GDPR

UK ‘porn block’: everything you need to know

The UK ‘porn block’ is coming into effect on July 15. After this date, all UK-based internet users will have to confirm that they are 18 or older to access adult entertainment sites. Given that Pornhub alone received 33.5 billion visits in 2018, with the UK providing the second-most users after the United States, the coming…


The UK ‘porn block’ is coming into effect on July 15. After this date, all UK-based internet users will have to confirm that they are 18 or older to access adult entertainment sites. 

Given that Pornhub alone received 33.5 billion visits in 2018, with the UK providing the second-most users after the United States, the coming age-verification filter is likely to affect a huge number of people in the UK.

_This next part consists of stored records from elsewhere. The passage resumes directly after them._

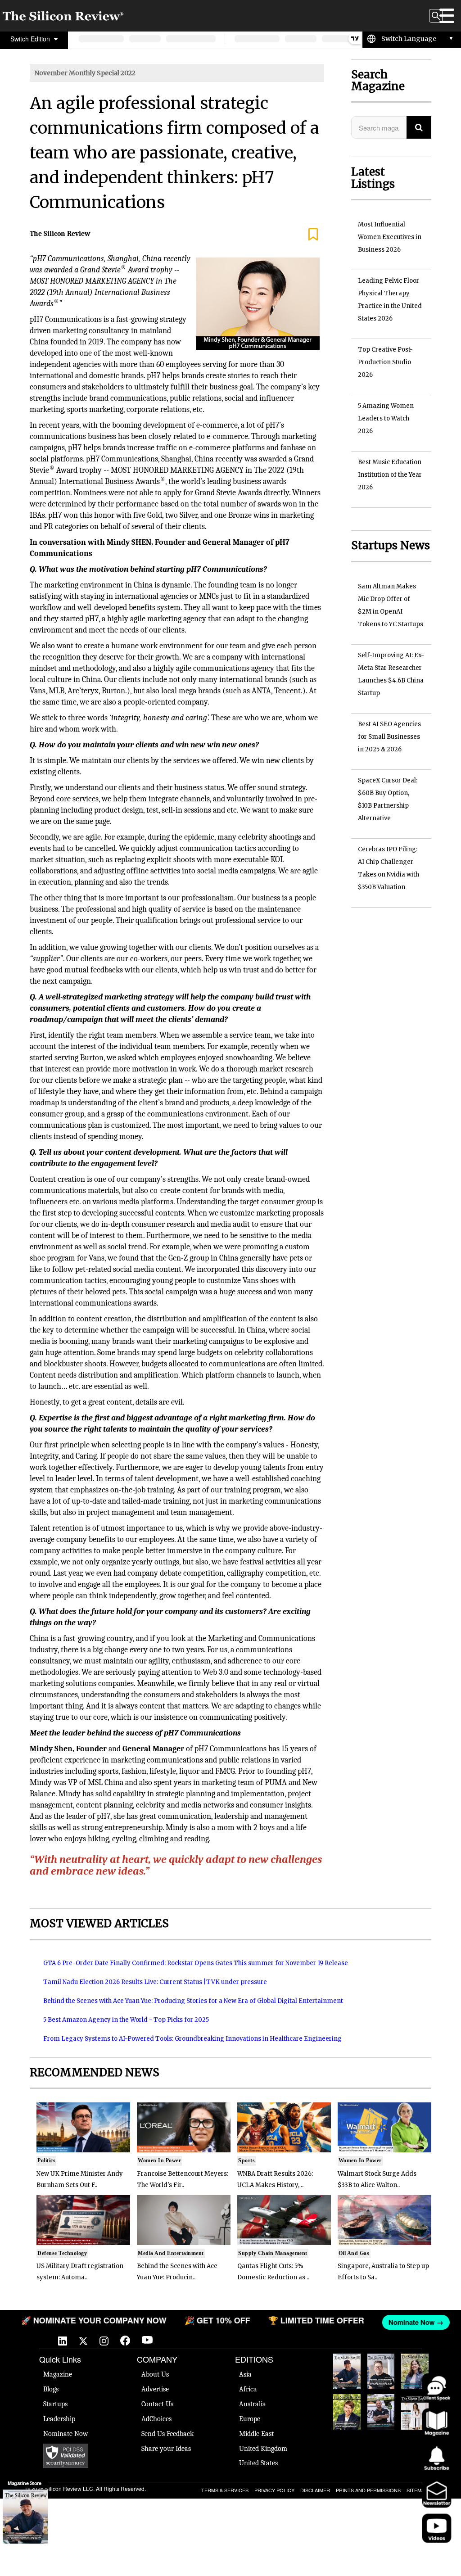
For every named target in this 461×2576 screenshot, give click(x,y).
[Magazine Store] (25, 2517)
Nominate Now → (412, 2322)
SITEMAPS (419, 2490)
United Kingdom (263, 2449)
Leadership (59, 2419)
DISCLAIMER (315, 2490)
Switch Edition (31, 38)
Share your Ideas (166, 2449)
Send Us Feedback (167, 2434)
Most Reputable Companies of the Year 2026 (381, 2412)
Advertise (155, 2389)
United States (258, 2463)
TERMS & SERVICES (225, 2490)
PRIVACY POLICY (274, 2490)
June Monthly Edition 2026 (415, 2412)
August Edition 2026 (381, 2367)
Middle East (256, 2434)
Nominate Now (65, 2434)
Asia (245, 2374)
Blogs (51, 2389)
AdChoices (156, 2419)
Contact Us (157, 2404)
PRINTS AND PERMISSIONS (368, 2490)
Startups (55, 2404)
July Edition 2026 (347, 2407)
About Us (155, 2374)
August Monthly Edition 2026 (346, 2371)
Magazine (57, 2374)
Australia (252, 2404)
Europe (249, 2419)
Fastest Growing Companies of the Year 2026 (415, 2371)
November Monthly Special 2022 (85, 73)
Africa (248, 2389)
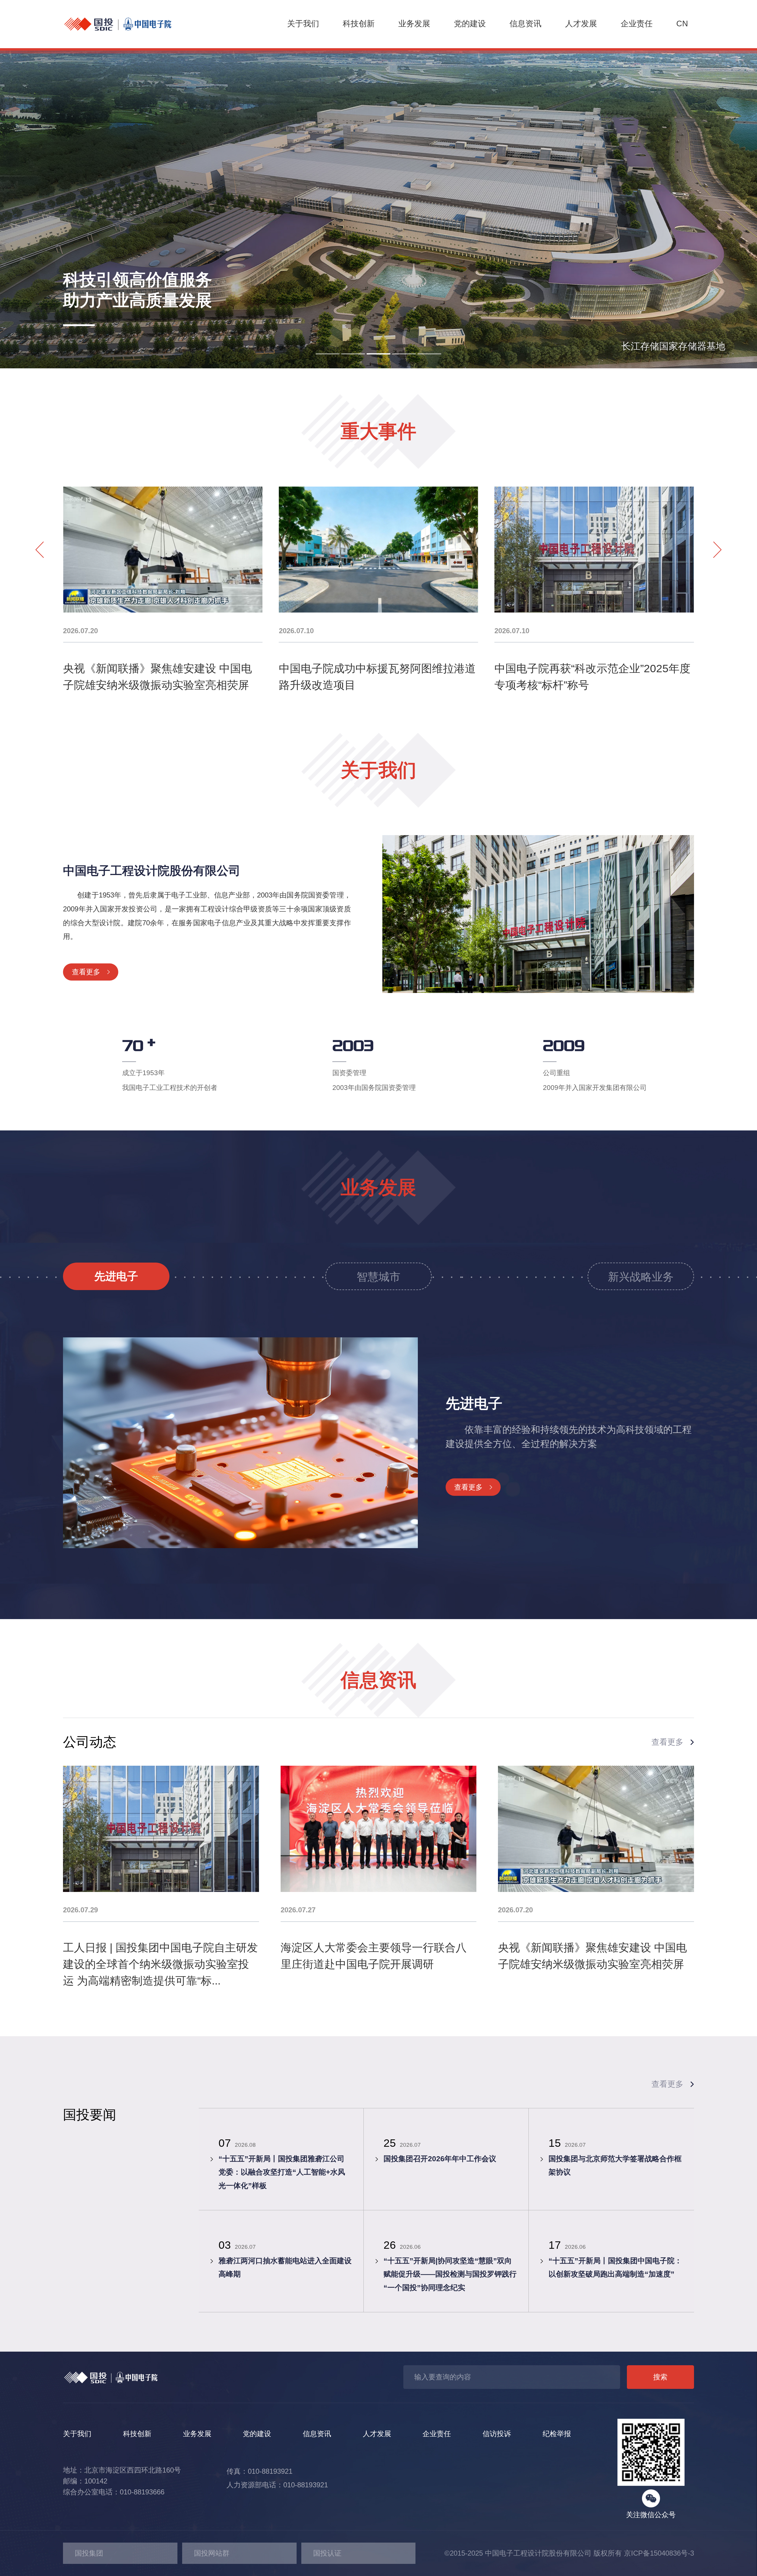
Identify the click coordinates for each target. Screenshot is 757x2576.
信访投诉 (497, 2434)
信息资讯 (525, 23)
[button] (327, 353)
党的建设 (470, 23)
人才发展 (581, 23)
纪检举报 (557, 2434)
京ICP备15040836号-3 (659, 2553)
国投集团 (89, 2553)
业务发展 (414, 23)
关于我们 (303, 23)
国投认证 (327, 2553)
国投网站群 (211, 2553)
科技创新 (359, 23)
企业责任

While it’s often called the ‘UK porn block’ that name is not entirely accurate. The age verification law is, in reality, part of section 25 of theDigital Economy Act, which has a number of sections relating to online legislation. 

The process works like this: once July 15 2019 arrives, adult websites will need to show a splash screen to UK users when they arrive on the site. This interstitial screen must contain no adult material at all and should inform visitors that they must prove they are over 18 years old in order to continue.

If a user is able to use an approved age verification system then they’ll enter these details, which will likely be a non-identifying username and password. If they don’t have these details then the site might explain how to get them, but you won’t be able to access the site without providing them…or that’s the idea.

All adult sites, whether hosted or based in the UK or not, will need to support this. Sites which don’t support it may face a fine or be blocked in the UK entirely (or both). Eventually, when the scheme has been running for a couple of months, users will be able to report non-compliant sites. 

The British Board of Film Classification has been chosen to administer the scheme. It won’t provide age ID checks itself but it will approve providers who do. It will be responsible for fining non-compliant sites and, if needed, requesting ISPs block those which don’t verify age adequately.

The stated goal of the UK ‘porn block’ is to protect children. The UK government says that young people are too easily able to see hardcore adult video and there is a need to protect them from stumbling across it by accident. You won’t find many people who disagree with that sentiment.

However, the result will be that all consenting adults will need to jump through hoops to prove that they are old enough to access things they’re legally entitled to.

As with most things like this there’s a very good chance a lot of people won’t know how this will affect them, so expect to see some confused and frustrated people wandering the streets on July 15.

The UK porn block is designed to keep children safer online but there are still many risks (Image credit: Shutterstock)

The UK porn block is designed to keep children safer online but there are still many risks (Image credit: Shutterstock)

(Image: © Shutterstock)

When is the UK ‘porn block’ coming, and how will it work?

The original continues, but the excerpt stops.